Il est possible qu’il s’agisse de militaires israéliens mécontents. Quelqu’un de l’armée aurait pu vouloir marquer des points en disant : nous nous sommes retirés de Khan Younès, et voilà ce qui arrive, tout le monde est en train de revenir. Ou alors ce serait un ballon d’essai, pour voir la réaction des gens si on annonçait que les femmes et les enfants pouvaient rentrer, au cas où Israël prendrait une telle décision de manière unilatérale, sans passer par les négociations. De notre côté, on ne sait pas où se trouvait l’armée quand des milliers de personnes sont parties vers le nord. Au début, il n’y avait pas de chars, il n’y avait rien du tout ; c’est pour cela que les gens ont eu le courage de continuer leur chemin.

Cette terre nous appartient

Si les Israéliens voulaient une réponse, ils l’ont eue : les déplacés veulent rentrer chez eux, même s’ils savent qu’il n’y a plus de vie au nord. Lundi matin, quelques personnes ont encore essayé. Les Israéliens ont tiré et ont tué une fillette.

Les gens veulent en finir avec cette vie d’humiliation dans des camps de fortune où nous nous entassons les uns sur les autres. Ils préfèrent planter une tente sur les décombres de leur maison plutôt que de rester à Rafah. Moi, j’ai de la chance. Je sais que mon appartement qui se trouve au neuvième étage d’un immeuble de la ville de Gaza est encore habitable. Les vitres ont explosé, mais c’est bientôt l’été et on peut vivre sans vitres. Les meubles ont été endommagés, il n’y a pas d’électricité, pas de groupe électrogène pour pomper l’eau, mais c’est chez moi. Nous avions quitté Gaza-ville parce qu’il y avait un char qui braquait son canon sur nous.
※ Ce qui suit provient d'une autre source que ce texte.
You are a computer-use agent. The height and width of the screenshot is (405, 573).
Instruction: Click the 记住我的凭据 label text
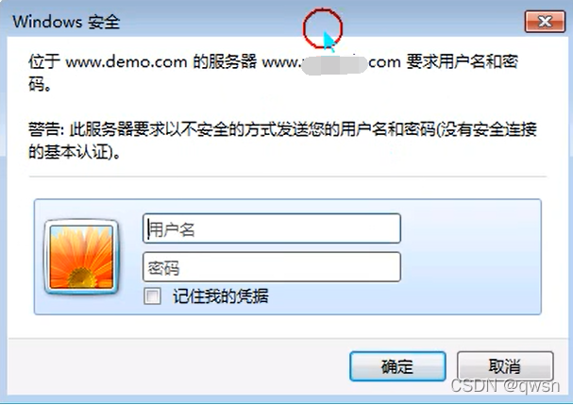221,296
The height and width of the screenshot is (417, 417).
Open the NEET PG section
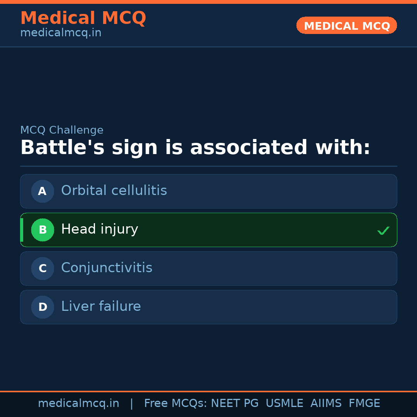click(x=234, y=403)
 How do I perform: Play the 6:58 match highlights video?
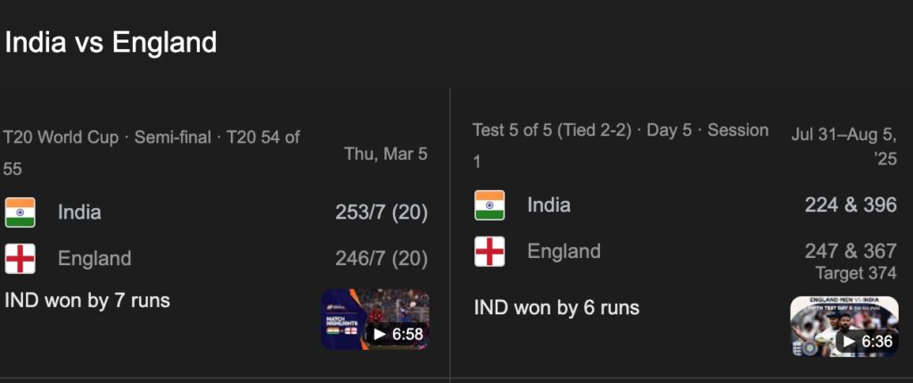click(x=374, y=319)
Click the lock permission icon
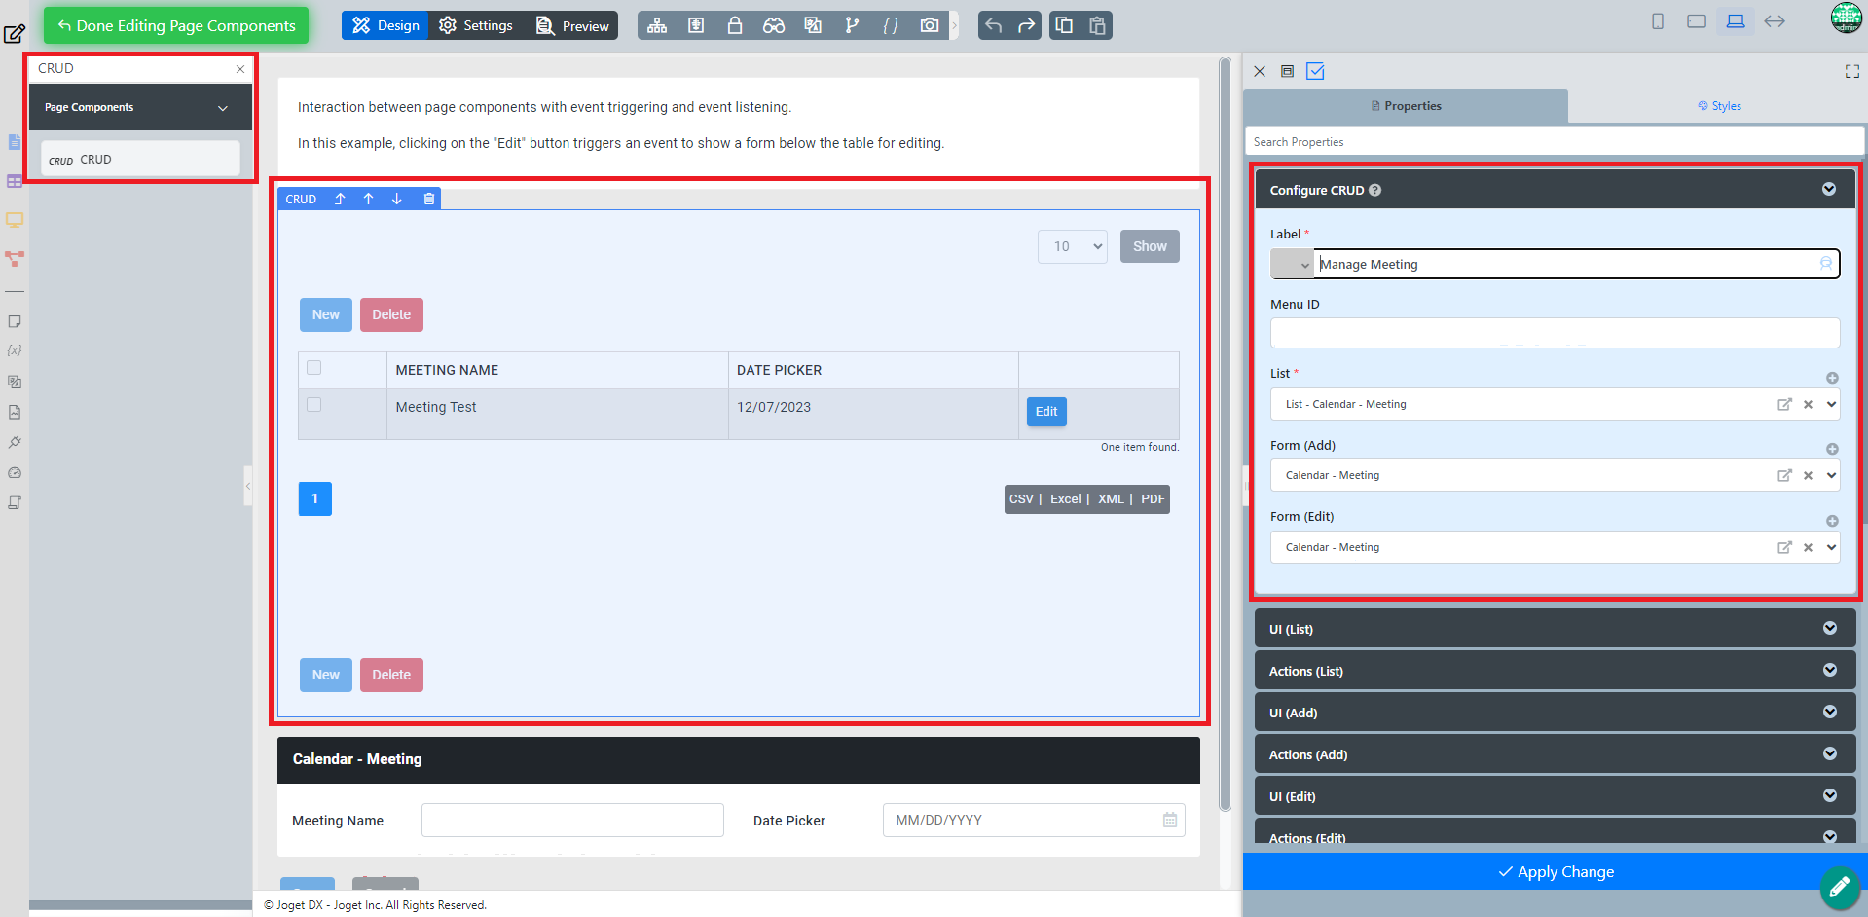The height and width of the screenshot is (917, 1868). [x=735, y=25]
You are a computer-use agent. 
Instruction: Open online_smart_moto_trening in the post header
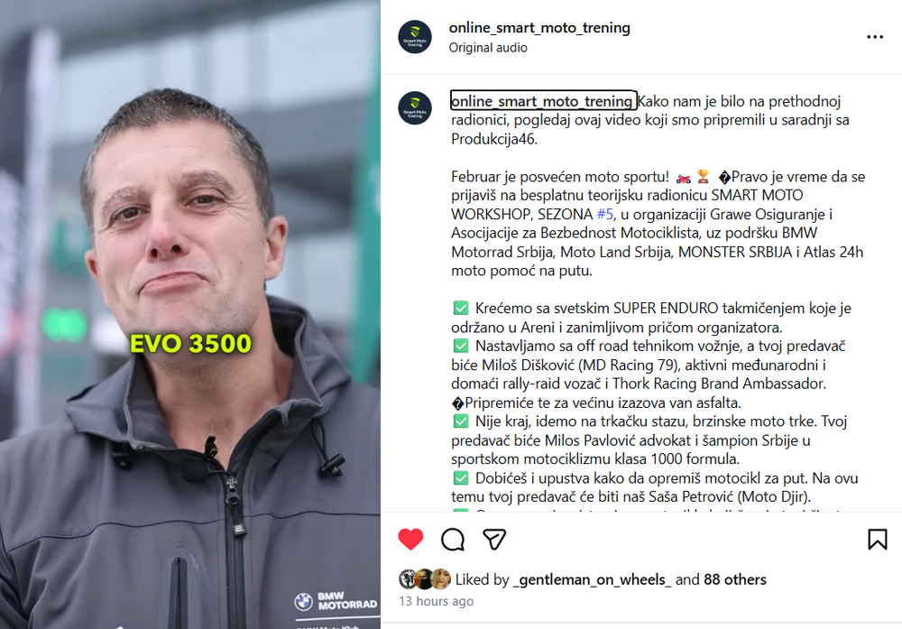tap(539, 28)
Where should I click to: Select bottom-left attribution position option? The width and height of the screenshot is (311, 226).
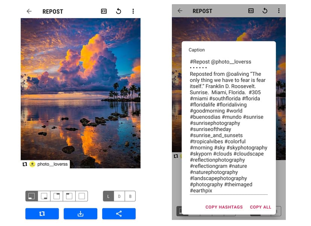click(x=32, y=196)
Nous voulons rentrer, c’est notre façon de résister, qui n’a rien à voir avec la résistance militaire. Je sais que dans le nord, il y a aussi de l’humiliation avec les parachutages d’aide alimentaire, même si le nombre de camions qui arrivent a un peu augmenté. Mais cette terre nous appartient. Même s’il n’y a rien, on peut tout reconstruire. On va reconstruire les écoles, on va reconstruire les universités, on va reconstruire les infrastructures. C’est vrai que les Israéliens ont tout détruit, même l’histoire de la bande de Gaza. Ils ont détruit les sites archéologiques, les musées, ils ont même détruit un hammam qui datait de près de mille ans, et dont la gestion s’est transmise de père en fils au sein de la famille Al-Wazir.

Les Israéliens veulent détruire jusqu’au nom de cette terre. Ils veulent effacer notre histoire, mais notre histoire est toujours là. Et nous allons continuer à l’écrire.